Key point 2-04.1. Most courts have concluded that they are barred by the First Amendment guarantees of religious freedom and nonestablishment of religion from resolving challenges by dismissed clergy to the legal validity of their dismissals.
Key point 8-10.1. The civil courts have consistently ruled that the First Amendment prevents the civil courts from applying employment laws to the relationship between a church and a minister.

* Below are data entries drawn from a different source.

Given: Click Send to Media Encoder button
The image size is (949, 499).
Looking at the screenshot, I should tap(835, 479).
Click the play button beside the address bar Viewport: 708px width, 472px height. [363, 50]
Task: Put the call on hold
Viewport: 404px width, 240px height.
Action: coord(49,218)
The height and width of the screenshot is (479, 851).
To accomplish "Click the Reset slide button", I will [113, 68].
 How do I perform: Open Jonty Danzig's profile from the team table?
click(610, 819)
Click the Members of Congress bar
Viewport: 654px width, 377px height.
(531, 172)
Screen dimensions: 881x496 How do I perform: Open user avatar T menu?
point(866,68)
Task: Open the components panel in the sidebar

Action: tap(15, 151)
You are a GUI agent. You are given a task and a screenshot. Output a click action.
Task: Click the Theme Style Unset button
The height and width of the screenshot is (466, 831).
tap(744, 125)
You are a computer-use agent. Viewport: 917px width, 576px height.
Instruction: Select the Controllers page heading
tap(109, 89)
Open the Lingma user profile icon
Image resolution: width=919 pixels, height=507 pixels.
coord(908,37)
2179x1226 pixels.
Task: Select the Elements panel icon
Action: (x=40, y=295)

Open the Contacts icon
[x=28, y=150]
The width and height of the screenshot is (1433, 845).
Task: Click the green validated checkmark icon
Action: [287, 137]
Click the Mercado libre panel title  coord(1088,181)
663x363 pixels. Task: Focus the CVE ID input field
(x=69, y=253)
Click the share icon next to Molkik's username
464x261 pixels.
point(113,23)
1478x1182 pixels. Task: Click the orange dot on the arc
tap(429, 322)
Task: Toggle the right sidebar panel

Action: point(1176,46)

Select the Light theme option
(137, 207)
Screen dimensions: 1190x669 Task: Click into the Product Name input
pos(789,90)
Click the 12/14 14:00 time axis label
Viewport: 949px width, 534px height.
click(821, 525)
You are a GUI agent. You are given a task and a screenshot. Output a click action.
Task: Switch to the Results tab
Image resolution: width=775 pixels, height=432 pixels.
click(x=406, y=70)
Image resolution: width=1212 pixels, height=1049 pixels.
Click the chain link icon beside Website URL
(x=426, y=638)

The Mississippi Supreme Court ruled that the First Amendment guaranty of religious freedom prevented the civil courts from resolving a pastor's claim that his church acted unlawfully in voting to dismiss him. A church placed its pastor on paid administrative leave after he was accused of inappropriate sexual contact with a minor. When the church members decided to vote on whether to retain him as pastor, he filed a lawsuit opposing the vote. The pastor claimed any action taken outside a "properly called business meeting" would be invalid, and he claimed the upcoming meeting was not properly called because "(1) there had been no certification of the list of members in good standing who would be entitled to vote"; (2) absent such certification, adequate notice to eligible members could not be accomplished; and (3) the state denominational guidelines had not been followed because "there had been no attempts at conciliation or other notice given to the pastor as required." The pastor further alleged he would be "irreparably harmed" if he was "voted out as pastor," in that his reputation would suffer, he would lose his income, and he would suffer emotionally.